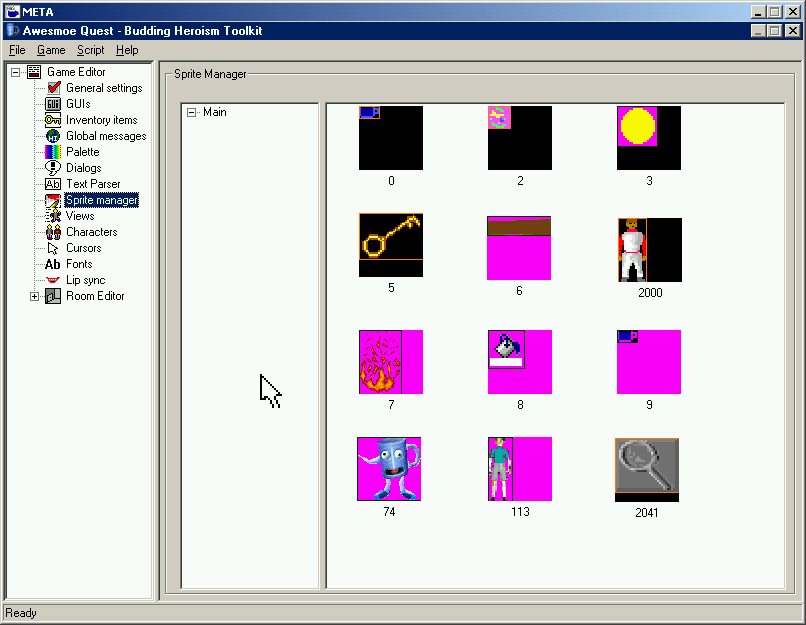
Task: Select the magnifying glass sprite 2041
Action: pyautogui.click(x=647, y=469)
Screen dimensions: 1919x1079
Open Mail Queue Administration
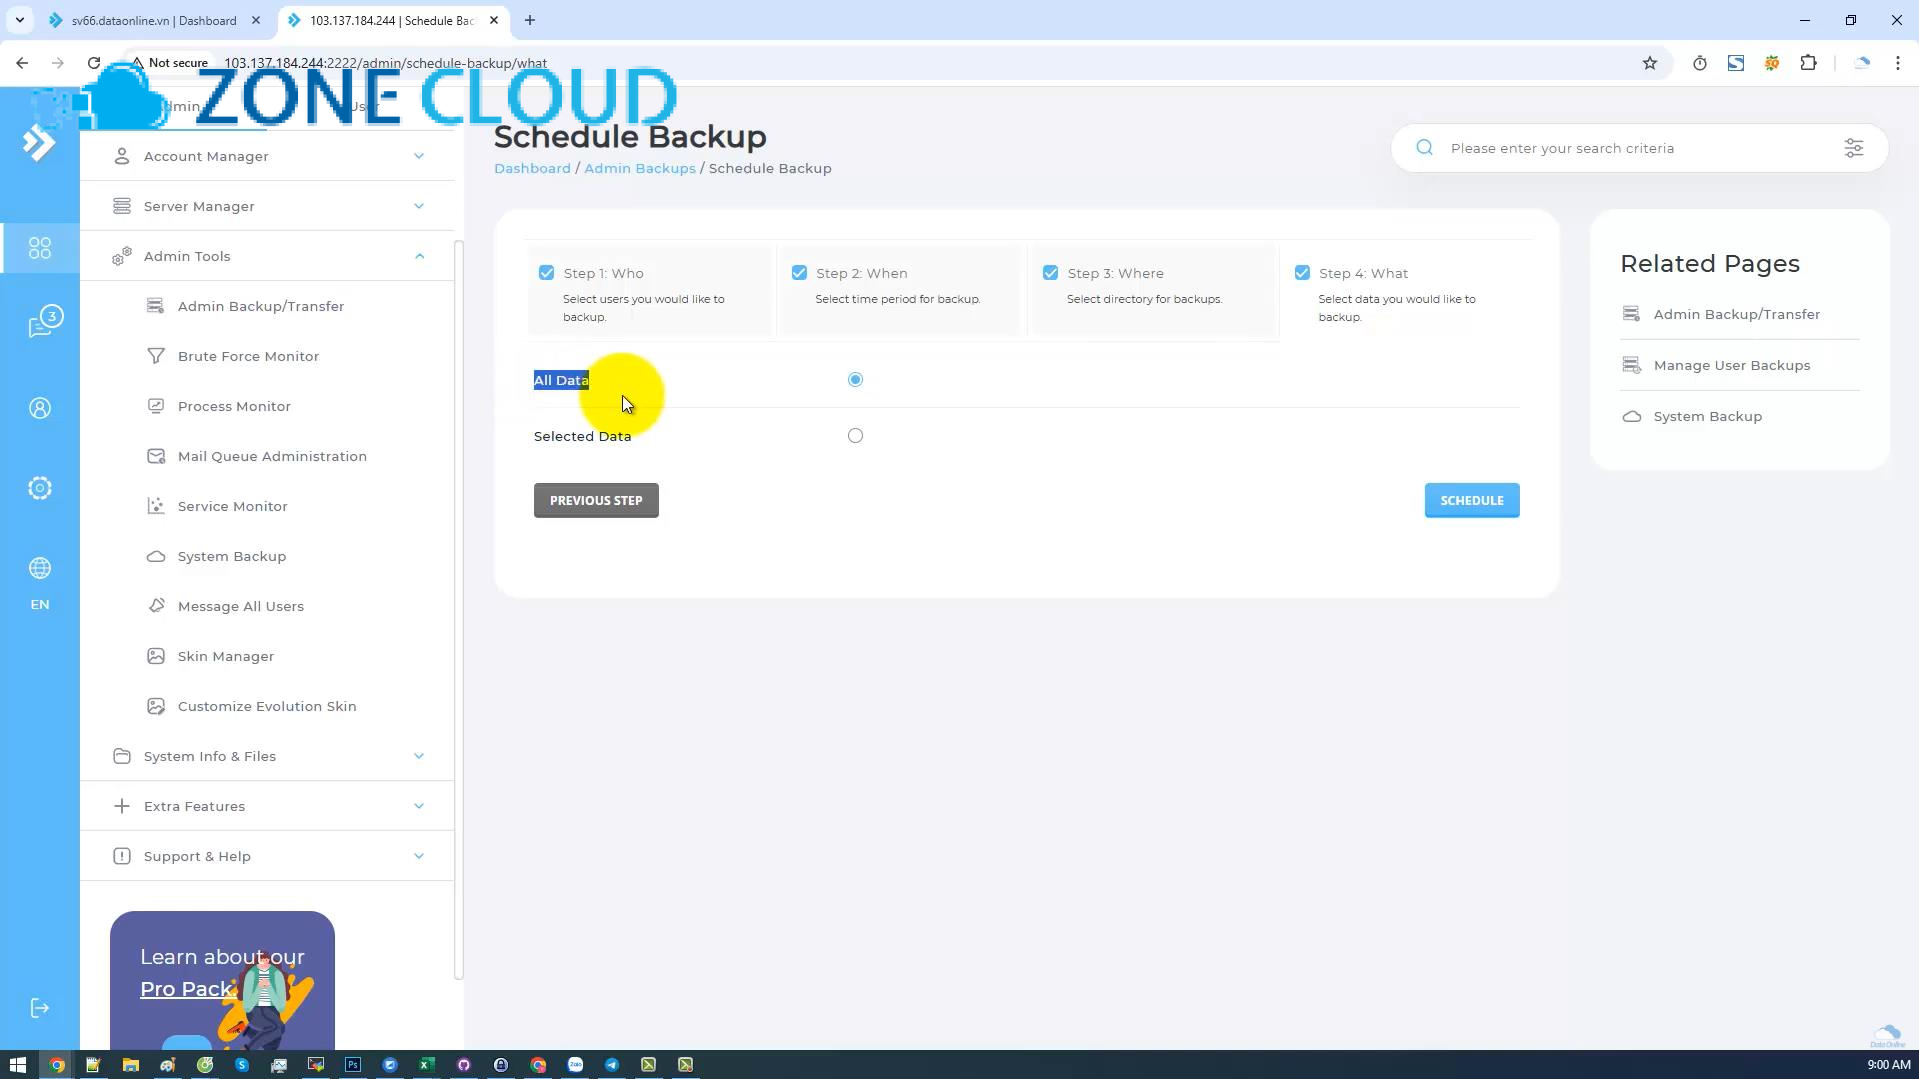tap(271, 455)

* _TO BE DONE_
Put the stretch of the listing from the line containing "Screen dimensions: 1919x1079" through the end of the listing into a Markdown table with the columns Row and Line, one numbered row per line and no rows for blank lines. Leave the pictures out of your answer.

* _TASK RESPONSE_
| Row | Line |
|---|---|
| 1 | Screen dimensions: 1919x1079 |
| 2 | Open Mail Queue Administration |
| 3 | tap(271, 455) |